Cuando se llega a inhumanos extremos, a los sangrientos horrores de una guerra a muerte, ninguna de las dos fieras que se despedazan entre sí tiene derecho para achacar a la otra la responsabilidad de la sangre que se derrama, a menos que una de las dos, por actos incalificables, haya obligado a la otra a echar mano de represalias, y en este caso el partido unitario debería enmudecer.
Además, cómo no suspender el juicio, antes de emitir un fallo definitivo, sobre los actos de un hombre a quien no se la ha oído aún; actos que para atribuírselos a Rosas han sido rebuscados en el corazón de los tigres, y que representados en pinturas, se ve en ellos a un hombre estrujando con sus propias manos en una copa la sangre de un corazón humano, para bebérsela enseguida! La misma exageración o enormidad impone a la prudencia el deber de detener su fallo antes de estar mejor informada.
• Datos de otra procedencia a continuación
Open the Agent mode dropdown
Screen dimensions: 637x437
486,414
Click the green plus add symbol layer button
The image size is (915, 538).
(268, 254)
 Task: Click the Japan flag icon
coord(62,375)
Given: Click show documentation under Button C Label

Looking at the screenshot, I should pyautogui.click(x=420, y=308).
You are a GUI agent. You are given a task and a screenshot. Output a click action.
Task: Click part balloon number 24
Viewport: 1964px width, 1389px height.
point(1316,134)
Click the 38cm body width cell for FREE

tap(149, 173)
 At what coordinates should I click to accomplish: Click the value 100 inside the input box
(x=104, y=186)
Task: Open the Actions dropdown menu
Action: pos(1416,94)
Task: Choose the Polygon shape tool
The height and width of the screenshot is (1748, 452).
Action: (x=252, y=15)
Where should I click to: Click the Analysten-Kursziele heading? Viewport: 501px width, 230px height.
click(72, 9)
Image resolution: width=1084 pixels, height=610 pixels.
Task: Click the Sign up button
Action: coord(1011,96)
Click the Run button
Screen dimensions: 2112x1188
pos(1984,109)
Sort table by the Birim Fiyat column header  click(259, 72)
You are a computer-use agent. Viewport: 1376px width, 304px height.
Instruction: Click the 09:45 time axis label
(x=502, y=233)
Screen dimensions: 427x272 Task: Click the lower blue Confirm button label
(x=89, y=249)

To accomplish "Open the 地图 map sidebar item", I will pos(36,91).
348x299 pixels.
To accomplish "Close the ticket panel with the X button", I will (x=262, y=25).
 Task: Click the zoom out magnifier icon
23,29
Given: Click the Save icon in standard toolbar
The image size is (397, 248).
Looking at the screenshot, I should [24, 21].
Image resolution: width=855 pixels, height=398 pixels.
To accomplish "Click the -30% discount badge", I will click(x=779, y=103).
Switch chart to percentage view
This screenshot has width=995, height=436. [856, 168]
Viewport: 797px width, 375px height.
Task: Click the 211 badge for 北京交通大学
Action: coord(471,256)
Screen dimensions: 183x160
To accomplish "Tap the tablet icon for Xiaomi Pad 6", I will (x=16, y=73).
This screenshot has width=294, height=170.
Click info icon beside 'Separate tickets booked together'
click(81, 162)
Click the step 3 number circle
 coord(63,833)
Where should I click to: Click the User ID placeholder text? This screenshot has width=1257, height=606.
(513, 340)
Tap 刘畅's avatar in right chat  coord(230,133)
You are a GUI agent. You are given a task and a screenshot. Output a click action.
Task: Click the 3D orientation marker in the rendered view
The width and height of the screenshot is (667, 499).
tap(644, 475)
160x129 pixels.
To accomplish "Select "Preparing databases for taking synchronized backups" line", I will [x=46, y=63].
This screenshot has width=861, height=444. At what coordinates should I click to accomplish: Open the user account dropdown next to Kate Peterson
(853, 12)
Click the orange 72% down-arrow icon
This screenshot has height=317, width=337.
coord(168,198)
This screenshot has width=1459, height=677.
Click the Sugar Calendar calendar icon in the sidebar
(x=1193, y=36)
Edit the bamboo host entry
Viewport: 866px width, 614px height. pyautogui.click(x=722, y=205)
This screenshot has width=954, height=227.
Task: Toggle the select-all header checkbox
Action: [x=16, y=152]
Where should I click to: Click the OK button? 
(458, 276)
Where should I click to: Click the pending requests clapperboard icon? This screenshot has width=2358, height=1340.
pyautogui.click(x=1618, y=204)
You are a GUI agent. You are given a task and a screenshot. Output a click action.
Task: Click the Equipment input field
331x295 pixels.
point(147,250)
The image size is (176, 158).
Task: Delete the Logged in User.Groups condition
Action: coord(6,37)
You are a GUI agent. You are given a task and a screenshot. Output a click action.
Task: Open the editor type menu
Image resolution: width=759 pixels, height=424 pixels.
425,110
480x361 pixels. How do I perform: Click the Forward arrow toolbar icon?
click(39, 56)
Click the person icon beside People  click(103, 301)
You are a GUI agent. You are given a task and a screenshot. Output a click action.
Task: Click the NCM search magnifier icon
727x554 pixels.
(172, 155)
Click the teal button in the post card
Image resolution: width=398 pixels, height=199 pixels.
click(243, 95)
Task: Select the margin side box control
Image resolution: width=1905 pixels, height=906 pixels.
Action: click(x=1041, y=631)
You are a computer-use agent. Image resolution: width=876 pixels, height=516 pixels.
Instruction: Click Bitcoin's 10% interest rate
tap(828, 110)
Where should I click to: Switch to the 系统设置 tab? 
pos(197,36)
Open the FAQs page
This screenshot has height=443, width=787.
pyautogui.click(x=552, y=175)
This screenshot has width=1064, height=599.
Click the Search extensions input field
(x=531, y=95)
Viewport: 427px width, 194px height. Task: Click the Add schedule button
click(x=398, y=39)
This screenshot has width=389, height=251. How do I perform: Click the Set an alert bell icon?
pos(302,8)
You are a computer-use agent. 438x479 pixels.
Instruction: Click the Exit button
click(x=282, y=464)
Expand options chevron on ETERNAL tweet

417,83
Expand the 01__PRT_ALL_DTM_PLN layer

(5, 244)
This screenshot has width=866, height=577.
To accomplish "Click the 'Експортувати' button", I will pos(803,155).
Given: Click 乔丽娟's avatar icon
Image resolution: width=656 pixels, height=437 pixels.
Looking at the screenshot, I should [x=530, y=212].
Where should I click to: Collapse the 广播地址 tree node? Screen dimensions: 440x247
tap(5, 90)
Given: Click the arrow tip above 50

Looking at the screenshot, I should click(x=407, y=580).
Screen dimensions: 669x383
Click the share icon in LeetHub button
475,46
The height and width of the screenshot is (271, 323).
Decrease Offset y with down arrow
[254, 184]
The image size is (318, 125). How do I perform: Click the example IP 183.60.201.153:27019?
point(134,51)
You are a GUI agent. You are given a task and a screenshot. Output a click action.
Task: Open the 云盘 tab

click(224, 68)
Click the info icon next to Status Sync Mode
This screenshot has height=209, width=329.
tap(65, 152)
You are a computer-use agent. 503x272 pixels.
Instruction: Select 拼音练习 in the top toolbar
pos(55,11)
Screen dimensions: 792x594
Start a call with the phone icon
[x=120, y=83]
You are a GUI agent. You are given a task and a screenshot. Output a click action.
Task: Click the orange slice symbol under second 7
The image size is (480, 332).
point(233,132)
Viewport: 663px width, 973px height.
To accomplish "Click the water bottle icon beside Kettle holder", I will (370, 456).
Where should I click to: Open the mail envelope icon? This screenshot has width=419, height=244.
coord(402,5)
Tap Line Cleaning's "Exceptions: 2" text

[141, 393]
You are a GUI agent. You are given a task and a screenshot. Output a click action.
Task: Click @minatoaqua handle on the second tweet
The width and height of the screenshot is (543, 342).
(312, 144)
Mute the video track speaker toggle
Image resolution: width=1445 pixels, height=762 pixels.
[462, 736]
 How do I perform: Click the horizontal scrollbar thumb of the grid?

Lo que hay de cierto y muy averiguado, entre otras muchas cosas que omito, es que Rosas supo muy mal escoger sus amigos; pues, aquellos a quien este hombre extraordinario dispensó más cariño y más confianza, fueron después sus más encarnizados detractores, y los ejemplos los hemos tenido en Chile; pues, cuando publicaban la fama y la prensa con descaro que las hijas del general Lavalle, atadas a un poste, con los párpados cortados por orden de Rosas, sufrían con los rayos del sol sobre sus indefensas retinas los tormentos que la más bárbara y extraviada mente pudo inventar, esas hermosas víctimas del tirano, bailaban regocijándose en las tertulias del alegre Santiago.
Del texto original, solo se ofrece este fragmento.